Eating dehydrated food, taking sponge baths and donning hot 20-pound suits every time they ventured outside, the members of the simulated mission learned firsthand what it might be like to do science on Mars. “Everything that seems easy is so much harder,” Townsend says.

Townsend has a combined bachelor’s and master’s degree in aerospace engineering design from the University of the West of England. At CERN she works on projects for the high-luminosity upgrade to the Large Hadron Collider and the Future Circular Collider. At MDRS Townsend’s project was to test a rover that could eventually be used for drilling into the surface of Mars. 

During the mission, the crew’s top priority was staying safe, followed by maintaining the simulation, then doing science. (They weren’t allowed to break simulation for the sake of their research, for example.) Last in line was comfort. But Townsend says she was up for the challenges that came her way.

The first one arrived just after the mission began when, due to a luggage mix-up, Townsend was left without the USB that allowed her to boot up and control the rover. 

“Normally, you’re like, okay, I'll just Google it and find out what you need,” Townsend says. But on Mars, “You don’t have that. There’s nothing. You just have your own brain, everyone else’s brain and email.”

Luckily Crew 212 contained a wide variety of brains to help out. Members were astrophysicists, engineers, astrobiologists—even a space architect—hailing from the United Kingdom, Italy, Spain, Peru, Mexico and Colombia.
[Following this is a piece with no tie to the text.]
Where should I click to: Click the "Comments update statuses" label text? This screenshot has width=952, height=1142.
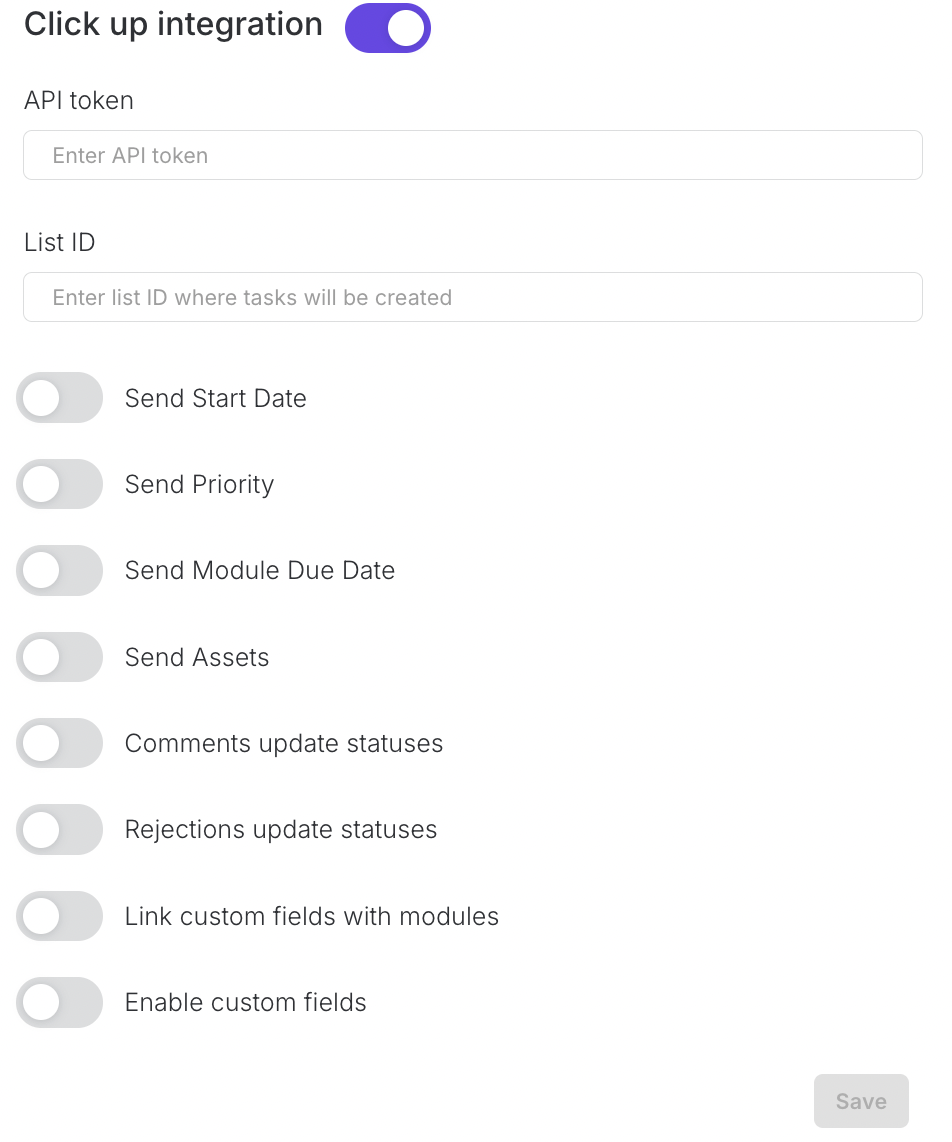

While the crew had video-chatted in the months leading up to the mission, they didn’t all meet face-to-face until May 1, five days before starting simulation. For never having interacted in person before, Townsend says, the crew got along remarkably well. Some of her favorite memories from the mission were two cultural nights—one for Europe, one for Latin America—during which crew members showcased their countries’ traditions, games and food (which, for a special treat, was non-dehydrated).

On top of working together to conduct experiments and manage the facility, each crew member had a designated role: There was a commander who doubled as a crew scientist, one astronomer, one Greenhab officer (in charge of the MDRS greenhouse), one executive officer and two engineers.

Townsend was the crew journalist—less like a news reporter and more like someone keeping a travel diary. Every day Townsend wrote brief entries and sent them to mission support with other technical reports from her crew, all of which were published to the MDRS website. 

Fellow Crew 212 member Paolo Guardabasso, a space systems engineer from Italy, says Townsend and her reports added a necessary dimension of structure to their time on the mission. He says it was easy to lose track of the date while “in sim” because the crew used Mars days (called “Sols”) instead of Earth days. “For me, [reading Townsend’s reports] was like keeping touch with reality,” Guardabasso says.

Once the mission ended, Townsend and her fellow crew members returned to their home institutions with new skills from their time on “another planet.” MDRS can now add Crew 212’s experiences to their vast database of knowledge that they hope will help to one day design an effective and successful Mars crew and mission.

After all that, does Townsend still want to go to Mars? “Absolutely yes,” she says. “It makes me want to go even more. It makes me want to push for it.”